== Data shown ==

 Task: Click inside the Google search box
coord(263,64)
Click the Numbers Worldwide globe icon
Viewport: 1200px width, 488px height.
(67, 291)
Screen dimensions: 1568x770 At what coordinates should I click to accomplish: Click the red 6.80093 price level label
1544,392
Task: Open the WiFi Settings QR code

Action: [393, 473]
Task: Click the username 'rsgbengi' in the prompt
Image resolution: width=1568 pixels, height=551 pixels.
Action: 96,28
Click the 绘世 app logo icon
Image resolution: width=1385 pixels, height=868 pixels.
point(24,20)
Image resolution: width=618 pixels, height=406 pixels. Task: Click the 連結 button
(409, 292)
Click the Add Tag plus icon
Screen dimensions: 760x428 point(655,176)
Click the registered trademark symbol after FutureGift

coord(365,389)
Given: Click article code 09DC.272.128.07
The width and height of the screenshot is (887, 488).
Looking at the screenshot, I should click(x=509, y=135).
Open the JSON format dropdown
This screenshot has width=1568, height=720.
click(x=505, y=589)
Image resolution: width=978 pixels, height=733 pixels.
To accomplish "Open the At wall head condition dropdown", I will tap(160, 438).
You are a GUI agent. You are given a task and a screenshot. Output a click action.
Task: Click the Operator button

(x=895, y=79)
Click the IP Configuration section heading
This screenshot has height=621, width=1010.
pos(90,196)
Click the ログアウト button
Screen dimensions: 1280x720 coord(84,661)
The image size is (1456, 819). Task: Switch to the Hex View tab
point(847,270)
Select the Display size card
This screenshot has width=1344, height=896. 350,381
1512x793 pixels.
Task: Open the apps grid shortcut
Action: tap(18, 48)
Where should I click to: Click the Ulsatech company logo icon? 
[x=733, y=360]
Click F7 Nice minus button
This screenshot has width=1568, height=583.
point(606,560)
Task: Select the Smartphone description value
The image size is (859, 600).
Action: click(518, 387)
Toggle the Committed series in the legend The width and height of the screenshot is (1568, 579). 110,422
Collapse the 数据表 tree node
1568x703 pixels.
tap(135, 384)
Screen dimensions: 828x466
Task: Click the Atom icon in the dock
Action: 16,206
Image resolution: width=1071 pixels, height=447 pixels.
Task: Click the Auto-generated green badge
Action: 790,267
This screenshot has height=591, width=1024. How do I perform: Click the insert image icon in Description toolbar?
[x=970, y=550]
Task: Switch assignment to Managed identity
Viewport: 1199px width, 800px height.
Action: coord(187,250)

===

Goal of the exercise: Only output the lines from the one with "Click F7 Nice minus button" through the end of the entries above, exactly as they are.

Task response:
Click F7 Nice minus button
This screenshot has width=1568, height=583.
point(606,560)
Task: Select the Smartphone description value
The image size is (859, 600).
Action: click(518, 387)
Toggle the Committed series in the legend The width and height of the screenshot is (1568, 579). 110,422
Collapse the 数据表 tree node
1568x703 pixels.
tap(135, 384)
Screen dimensions: 828x466
Task: Click the Atom icon in the dock
Action: 16,206
Image resolution: width=1071 pixels, height=447 pixels.
Task: Click the Auto-generated green badge
Action: 790,267
This screenshot has height=591, width=1024. How do I perform: Click the insert image icon in Description toolbar?
[x=970, y=550]
Task: Switch assignment to Managed identity
Viewport: 1199px width, 800px height.
Action: coord(187,250)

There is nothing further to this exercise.